# Short task
Present each line of the entries below as a Markdown table with two columns, "No." and "Entry Line", numbering the rows in order and leaving out blank lines. Omit the pictures from the table.

# Records for the exercise
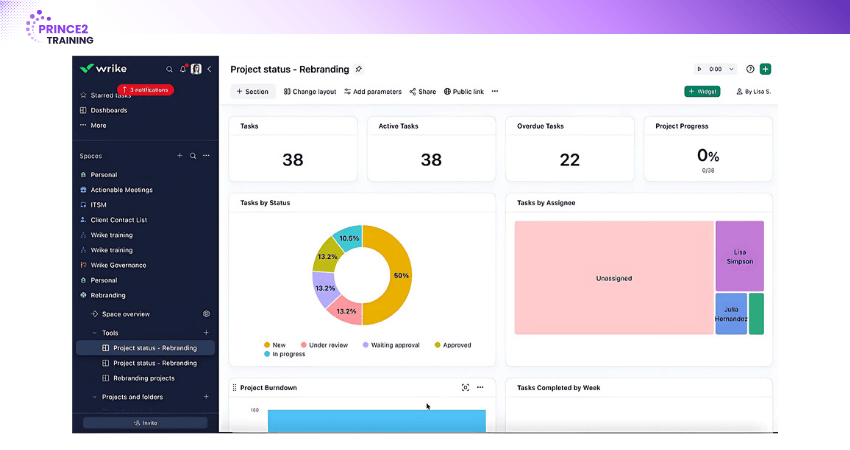Click the search icon in sidebar header
Image resolution: width=850 pixels, height=450 pixels.
click(x=170, y=69)
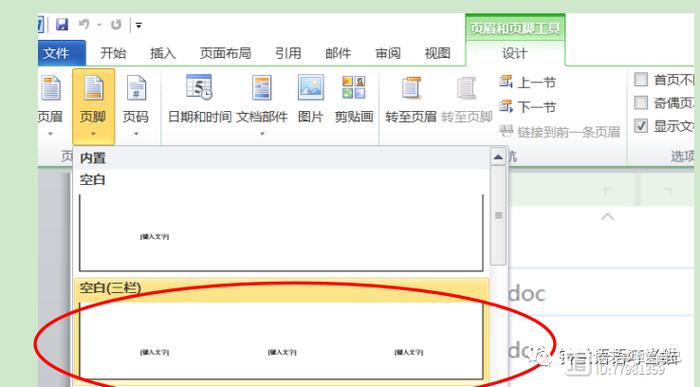The image size is (700, 387).
Task: Click the footer gallery scroll-up arrow
Action: [498, 157]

# Task solution
| No. | Entry Line |
|---|---|
| 1 | Click the search icon in sidebar header |
| 2 | Image resolution: width=850 pixels, height=450 pixels. |
| 3 | click(x=170, y=69) |
| 4 | The image size is (700, 387). |
| 5 | Task: Click the footer gallery scroll-up arrow |
| 6 | Action: [498, 157] |